In the data below, how many lines contain the string "every"? Give only the figure.

## SUPPLIED INFORMATION
○ ○ ○ ○
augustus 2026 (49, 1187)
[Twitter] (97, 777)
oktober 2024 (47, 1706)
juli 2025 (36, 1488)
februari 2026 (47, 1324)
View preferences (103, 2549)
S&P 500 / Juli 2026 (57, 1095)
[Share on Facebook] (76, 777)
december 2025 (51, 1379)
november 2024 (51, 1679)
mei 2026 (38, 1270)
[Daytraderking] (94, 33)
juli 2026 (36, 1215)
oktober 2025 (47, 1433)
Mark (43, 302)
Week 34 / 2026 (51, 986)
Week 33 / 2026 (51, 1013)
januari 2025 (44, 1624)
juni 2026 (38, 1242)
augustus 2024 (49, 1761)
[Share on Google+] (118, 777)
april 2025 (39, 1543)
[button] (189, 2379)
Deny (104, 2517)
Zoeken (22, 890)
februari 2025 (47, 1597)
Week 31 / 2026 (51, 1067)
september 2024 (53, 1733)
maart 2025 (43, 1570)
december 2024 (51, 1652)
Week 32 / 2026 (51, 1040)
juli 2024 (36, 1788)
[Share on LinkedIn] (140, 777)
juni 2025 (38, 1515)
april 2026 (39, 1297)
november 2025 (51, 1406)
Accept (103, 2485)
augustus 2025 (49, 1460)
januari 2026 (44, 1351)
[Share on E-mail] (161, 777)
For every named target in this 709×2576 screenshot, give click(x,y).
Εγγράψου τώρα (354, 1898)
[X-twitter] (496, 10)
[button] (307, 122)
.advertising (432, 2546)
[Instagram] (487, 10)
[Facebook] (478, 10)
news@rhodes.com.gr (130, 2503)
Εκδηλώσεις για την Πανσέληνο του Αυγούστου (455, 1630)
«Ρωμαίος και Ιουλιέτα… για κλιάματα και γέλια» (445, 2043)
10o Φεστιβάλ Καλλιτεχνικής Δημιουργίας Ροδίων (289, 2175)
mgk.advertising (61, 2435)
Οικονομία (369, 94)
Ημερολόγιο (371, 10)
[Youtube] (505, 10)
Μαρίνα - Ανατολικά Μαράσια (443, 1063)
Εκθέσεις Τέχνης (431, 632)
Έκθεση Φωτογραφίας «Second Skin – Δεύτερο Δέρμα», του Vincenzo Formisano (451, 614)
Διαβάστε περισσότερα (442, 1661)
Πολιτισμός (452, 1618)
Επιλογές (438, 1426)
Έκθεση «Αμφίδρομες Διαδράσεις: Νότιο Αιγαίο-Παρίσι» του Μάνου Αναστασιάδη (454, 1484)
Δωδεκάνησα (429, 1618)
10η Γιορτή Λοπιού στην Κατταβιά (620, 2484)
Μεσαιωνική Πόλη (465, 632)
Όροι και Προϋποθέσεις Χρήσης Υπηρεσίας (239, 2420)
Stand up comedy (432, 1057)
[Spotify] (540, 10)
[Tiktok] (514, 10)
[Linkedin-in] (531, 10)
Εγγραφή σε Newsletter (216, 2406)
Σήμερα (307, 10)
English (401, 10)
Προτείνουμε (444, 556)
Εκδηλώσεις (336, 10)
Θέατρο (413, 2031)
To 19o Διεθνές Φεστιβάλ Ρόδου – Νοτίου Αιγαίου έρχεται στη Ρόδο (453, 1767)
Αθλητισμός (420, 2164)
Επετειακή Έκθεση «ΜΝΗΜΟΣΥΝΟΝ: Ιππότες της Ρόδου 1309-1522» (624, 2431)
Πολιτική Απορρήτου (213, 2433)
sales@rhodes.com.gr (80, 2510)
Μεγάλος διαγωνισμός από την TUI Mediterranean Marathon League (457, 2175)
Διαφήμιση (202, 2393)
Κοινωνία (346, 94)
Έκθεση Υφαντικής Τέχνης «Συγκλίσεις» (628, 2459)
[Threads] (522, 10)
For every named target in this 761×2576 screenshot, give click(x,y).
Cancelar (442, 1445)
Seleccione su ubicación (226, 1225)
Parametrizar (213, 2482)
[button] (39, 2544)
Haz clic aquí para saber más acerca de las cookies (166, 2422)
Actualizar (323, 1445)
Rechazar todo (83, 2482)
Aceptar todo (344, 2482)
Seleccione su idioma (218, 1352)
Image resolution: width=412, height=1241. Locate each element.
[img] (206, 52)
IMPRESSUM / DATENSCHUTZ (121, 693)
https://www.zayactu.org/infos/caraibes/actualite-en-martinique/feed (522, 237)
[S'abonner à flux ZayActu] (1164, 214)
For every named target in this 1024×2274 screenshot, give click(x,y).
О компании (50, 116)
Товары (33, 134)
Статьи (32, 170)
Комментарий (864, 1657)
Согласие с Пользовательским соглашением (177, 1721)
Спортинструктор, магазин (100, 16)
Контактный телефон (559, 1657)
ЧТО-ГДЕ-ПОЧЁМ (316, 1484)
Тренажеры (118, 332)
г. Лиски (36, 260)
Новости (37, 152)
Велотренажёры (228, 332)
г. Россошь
○ ○ ○ ○
## TASK SOLUTION
3